▸ DIRECTIONS:
1. Write out the part of the post on 1930s-style debt defaults that runs from "Harvard economists Carmen" to "and debt write-offs.", word for word.
2. The post on 1930s-style debt defaults describes a paper by Reinhart and Rogoff. List every measure that the post says this paper warns of.

** START OF EXCERPT PROVIDED **

1930s Style Debt Defaults?

1930s_breadlineA sometime gold-coin buyer and a frequent reader of Bankers Anonymous sent me a message a few days ago, linking to the CNBC headline “1930s-style debt defaults likely, says IMF,” and with the simple question: “Mike – True?”

Harvard economists Carmen M. Reinhart and Kenneth S. Rogoff’s latest paper, commissioned by the IMF and published in December 2013, re-raises the specter of sovereign default in the so-called ‘developed world,’ warning of restructuring, restrictive capital controls, and debt write-offs.

Their paper was rewarded and echoed with headlines from Business Insider like “Extreme Debt Means 1930s-Style Defaults May Be Coming to Much of the Western World” and CNBC’s “1930s-style debt defaults likely, says IMF,” the headline that prompted my reader’s email to me.

This seemed like a great opportunity to reflect on the problem of different, confusing, contradictory messages constantly streaming from the Financial Infotainment Industrial Complex.

Academia, Click-bait, and Markets

Those headlines, loosely based on the Reinhart and Rogoff IMF paper, are a great example of the giant gulf between financial academia, click-bait, and actual markets. Each information source follows its own rules and logic – but mixed up together provide a cacophony of worse-than-useless dis-information.

First, academia on its own terms

Professors of international economics should consider a wide variety of scenarios, and they should present historical data, as Reinhart and Rogoff have done, with their book This Time is Different: Eight Centuries of Financial Folly.

** END OF EXCERPT PROVIDED **
** START OF GIVEN ENTRIES **

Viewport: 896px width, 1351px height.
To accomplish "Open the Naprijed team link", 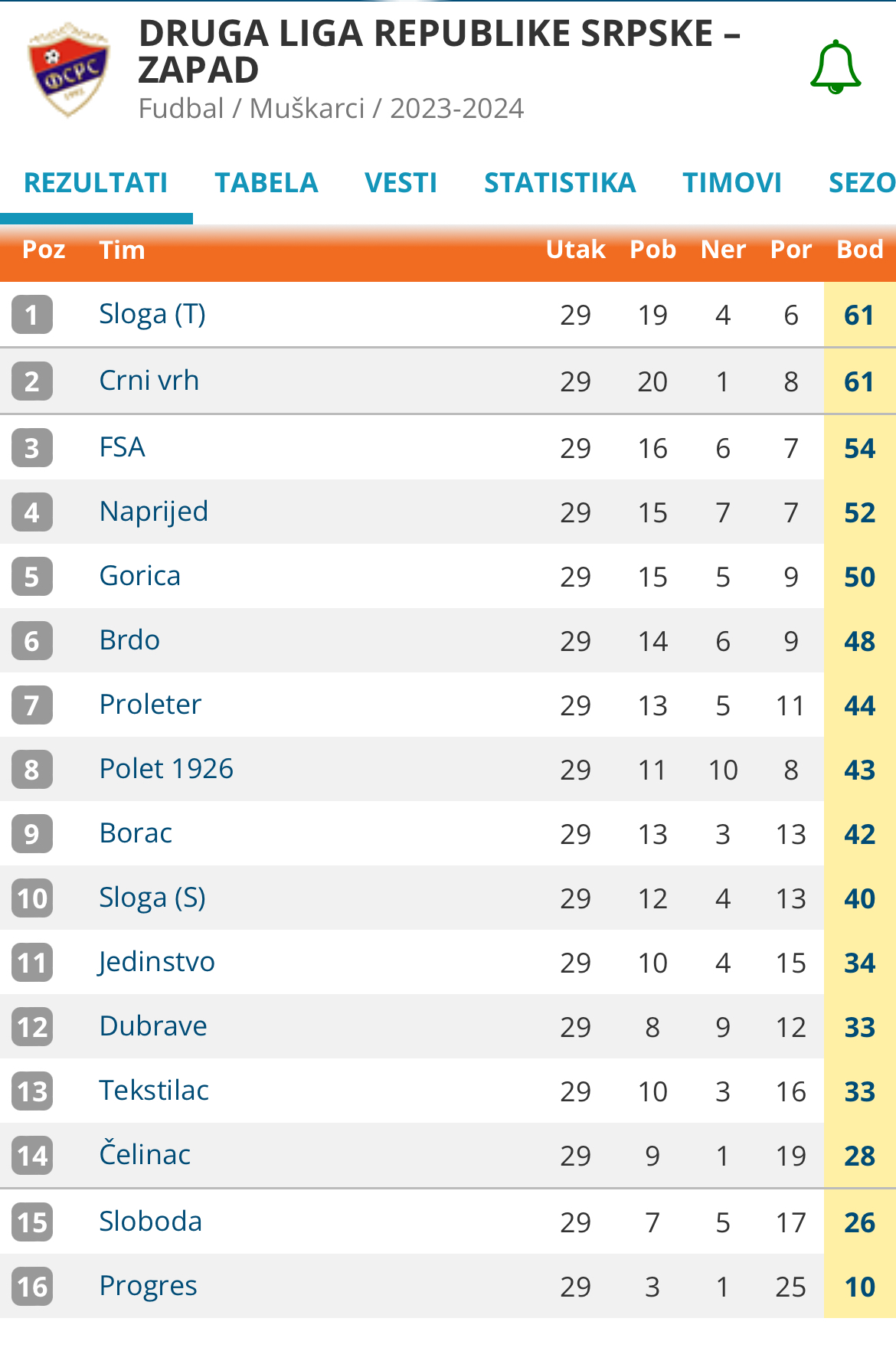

** END OF GIVEN ENTRIES **
** START OF GIVEN ENTRIES **

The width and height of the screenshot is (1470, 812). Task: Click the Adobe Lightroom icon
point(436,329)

** END OF GIVEN ENTRIES **
** START OF GIVEN ENTRIES **

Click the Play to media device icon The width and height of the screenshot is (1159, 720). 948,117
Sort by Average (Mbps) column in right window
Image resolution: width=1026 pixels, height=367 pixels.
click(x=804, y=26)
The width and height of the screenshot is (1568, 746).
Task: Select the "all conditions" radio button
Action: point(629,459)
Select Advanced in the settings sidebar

** END OF GIVEN ENTRIES **

▸ TASK-BY-TASK SOLUTIONS:
1.
Harvard economists Carmen M. Reinhart and Kenneth S. Rogoff’s latest paper, commissioned by the IMF and published in December 2013, re-raises the specter of sovereign default in the so-called ‘developed world,’ warning of restructuring, restrictive capital controls, and debt write-offs.

2.
- Restructuring
- Restrictive capital controls
- Debt write-offs